Working meditation

As I began a new job this week, I thought about something my meditation teacher told us in our sitting group one night. At the monastery, students are given various work assignments, which often have nothing to do with the student’s abilities or proclivities. But one day, she was assigned to work in the kitchen, assisting the chef, and cooking was something she was good at — it was her “thing.” Although she was supposed to simply follow the recipe, her ego had better ideas.  She started improvising and adding spices, trying to make the dish her own, until the chef caught on to her extracurricular activities.

Now maybe the stuff she added to the recipe actually did make it better, but that wasn’t the point. The point was that she saw how ego had hijacked her working meditation. Her ego’s frustration with the assignment was the source of suffering. It was entirely possible to simply follow the recipe, assist the chef as was needed, and not have her identity wrapped up in that dish.

My ego thinks that writing is my “thing.” It wants to constantly assert itself to prove that. Is it any wonder that writing has been such a huge source of suffering in my life? A lot of writers would call this a “love-hate relationship” — writing is how I feel good about myself, and also how I feel awful about myself. This duality is the process that egocentric karmic conditioning uses to keep us in suffering.

So, as I embarked on a new and yet familiar work assignment yesterday, I saw how ego wanted to jump in there and prove what a great writer I am. But my authentic nature doesn’t want to prove I’m a great writer. What it wants is to enjoy my job.

If my job were to mop floors, I would do my best to mop the floors well. But I wouldn’t feel that the cleanliness of the floor was some sort of statement about who I am as a person. So why should it be any different with my writing job? As Cheri Huber says, “The content is irrelevant.”

Conditioned mind says, “You can’t treat this job like working meditation. It’s too important!” I say, what is more important than working meditation?

2 Comments

  1. brooke said,

    August 19, 2009 at 8:01 am

    “But my authentic nature doesn’t want to prove I’m a great writer.

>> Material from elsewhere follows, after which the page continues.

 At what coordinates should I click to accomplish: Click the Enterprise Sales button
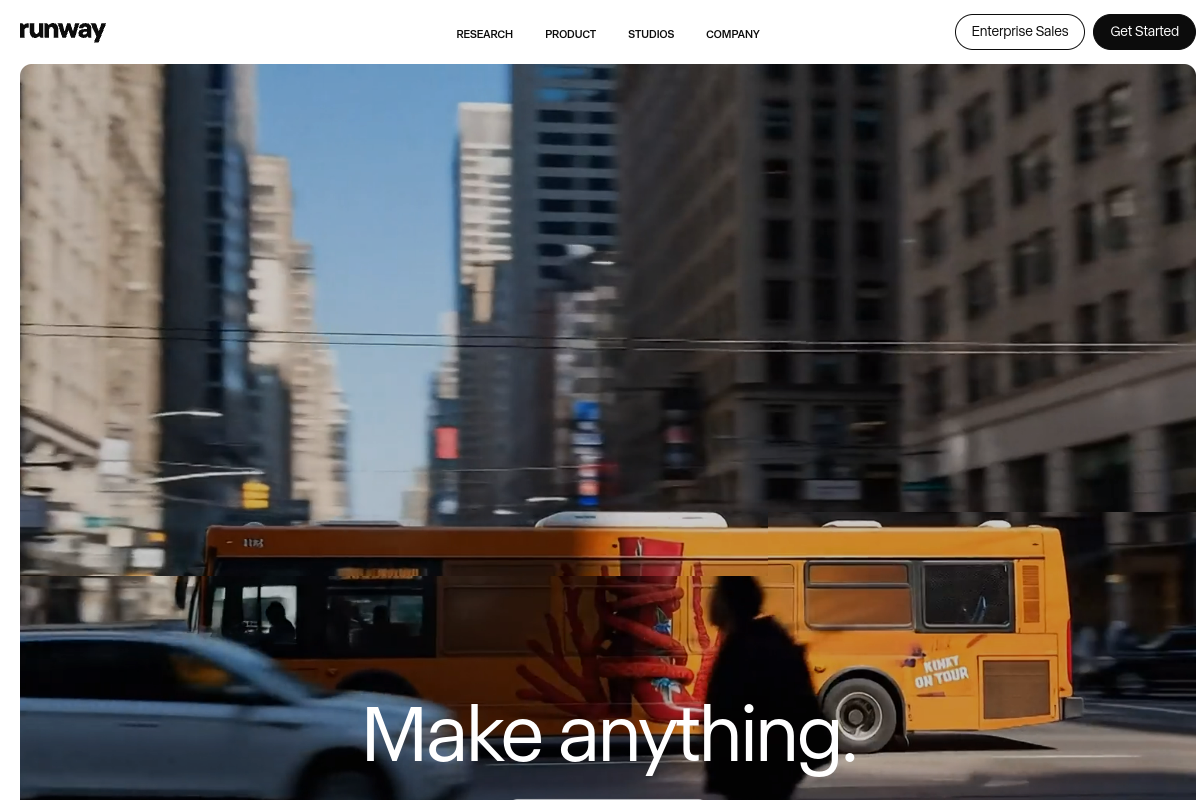click(x=1019, y=32)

What it wants is to enjoy my job.
    If my job were to mop floors, I would do my best to mop the floors well. But I wouldn’t feel that the cleanliness of the floor was some sort of statement about who I am as a person.”

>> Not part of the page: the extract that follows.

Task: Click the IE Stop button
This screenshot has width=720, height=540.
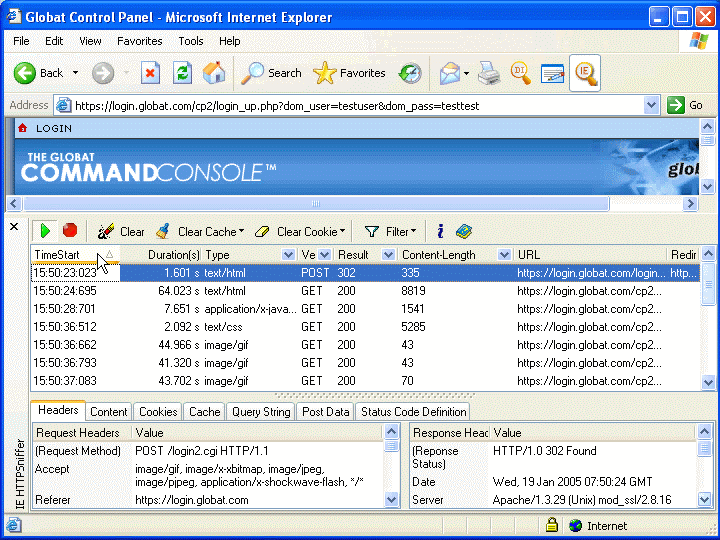Action: 150,73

    I love this. And I understand what you are talking about regarding ego-hijacking as this has a lot to do with my relationship to singing and what keeps from consistently enjoying it as a job or simply as an activity (a love-hate relationship as well). However, in the example of the assistant chef, I would imagine her creative efforts were also allowing her to enjoy her job. I guess the point is that she was expected to follow the directions as part of her work in meditation, but why would it be consider a hinderance to do something you enjoy? If you are enjoying your job, than that is greatness alone and therefore indicative of a great product (a meal, a song, a piece of literature). Are we to meditate away from enjoyment? Is producing something great always doomed to be followed by ego-hijacking and therefore unvalued at the monastery?

    • August 19, 2009 at 9:29 am

      Producing something great is not always doomed to be followed by ego-hijacking. Ego wants us to think this is the case, so that we throw up our hands in despair. I think it’s entirely possible to produce something great without ego getting involved at all. It’s just a challenge because of how we’ve been conditioned.

      If we’re invested in producing something great — i.e. “this has to be great or else… I’ll feel bad about myself, this will have been a waste of time, etc.” (you can fill in the blank here with whatever self-defeating comment usually comes up for you) — then ego has already gotten in the way. Most of the time when I’m not enjoying writing (or avoiding it altogether), it’s because I (ego) is invested in a certain result.

      When I let go of the desire/need/expectation of a certain result, then I can enjoy the work for the work itself. The result becomes irrelevant. When doing something creative, this is very liberating. The paradoxical part is that this letting go is often what produces the best result. I would go so far as to suggest that all great art was created in this “meditative” state.

      But of course, if we’re letting go of the result as a way of getting a result, then we’re not really letting go! I’ve tried to “trick” myself by doing this, a la The Artist’s Way, and ultimately found it didn’t work. Because deep down ego was still very much invested.